Text and item location entries:
start

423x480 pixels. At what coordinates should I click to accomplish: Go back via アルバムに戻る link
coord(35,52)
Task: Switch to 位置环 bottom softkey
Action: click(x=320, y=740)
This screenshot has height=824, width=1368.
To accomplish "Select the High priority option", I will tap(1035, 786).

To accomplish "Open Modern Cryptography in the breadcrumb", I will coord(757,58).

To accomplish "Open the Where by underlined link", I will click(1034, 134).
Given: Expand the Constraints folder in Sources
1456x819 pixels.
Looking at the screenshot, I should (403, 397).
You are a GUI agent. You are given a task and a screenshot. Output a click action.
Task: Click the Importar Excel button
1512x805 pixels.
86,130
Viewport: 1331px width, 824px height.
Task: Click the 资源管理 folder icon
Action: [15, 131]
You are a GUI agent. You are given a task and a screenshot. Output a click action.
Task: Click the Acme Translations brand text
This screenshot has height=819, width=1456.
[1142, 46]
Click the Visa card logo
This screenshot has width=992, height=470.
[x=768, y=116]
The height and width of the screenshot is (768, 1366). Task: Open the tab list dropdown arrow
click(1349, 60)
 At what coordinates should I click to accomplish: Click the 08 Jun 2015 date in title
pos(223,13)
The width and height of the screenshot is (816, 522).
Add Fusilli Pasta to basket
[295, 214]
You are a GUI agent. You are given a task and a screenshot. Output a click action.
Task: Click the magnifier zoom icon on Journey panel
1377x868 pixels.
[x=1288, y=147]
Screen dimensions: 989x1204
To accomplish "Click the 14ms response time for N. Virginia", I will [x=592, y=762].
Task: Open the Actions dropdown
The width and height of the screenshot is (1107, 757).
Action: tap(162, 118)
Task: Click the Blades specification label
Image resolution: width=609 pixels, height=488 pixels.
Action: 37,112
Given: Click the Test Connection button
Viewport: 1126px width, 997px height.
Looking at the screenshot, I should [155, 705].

end

● **What the exercise asks**: Output every line of the listing above without any changes.

● **Solution to the exercise**:
423x480 pixels. At what coordinates should I click to accomplish: Go back via アルバムに戻る link
coord(35,52)
Task: Switch to 位置环 bottom softkey
Action: click(x=320, y=740)
This screenshot has height=824, width=1368.
To accomplish "Select the High priority option", I will tap(1035, 786).

To accomplish "Open Modern Cryptography in the breadcrumb", I will coord(757,58).

To accomplish "Open the Where by underlined link", I will click(1034, 134).
Given: Expand the Constraints folder in Sources
1456x819 pixels.
Looking at the screenshot, I should (403, 397).
You are a GUI agent. You are given a task and a screenshot. Output a click action.
Task: Click the Importar Excel button
1512x805 pixels.
86,130
Viewport: 1331px width, 824px height.
Task: Click the 资源管理 folder icon
Action: [15, 131]
You are a GUI agent. You are given a task and a screenshot. Output a click action.
Task: Click the Acme Translations brand text
This screenshot has height=819, width=1456.
[1142, 46]
Click the Visa card logo
This screenshot has width=992, height=470.
[x=768, y=116]
The height and width of the screenshot is (768, 1366). Task: Open the tab list dropdown arrow
click(1349, 60)
 At what coordinates should I click to accomplish: Click the 08 Jun 2015 date in title
pos(223,13)
The width and height of the screenshot is (816, 522).
Add Fusilli Pasta to basket
[295, 214]
You are a GUI agent. You are given a task and a screenshot. Output a click action.
Task: Click the magnifier zoom icon on Journey panel
1377x868 pixels.
[x=1288, y=147]
Screen dimensions: 989x1204
To accomplish "Click the 14ms response time for N. Virginia", I will [x=592, y=762].
Task: Open the Actions dropdown
The width and height of the screenshot is (1107, 757).
Action: tap(162, 118)
Task: Click the Blades specification label
Image resolution: width=609 pixels, height=488 pixels.
Action: 37,112
Given: Click the Test Connection button
Viewport: 1126px width, 997px height.
Looking at the screenshot, I should [155, 705].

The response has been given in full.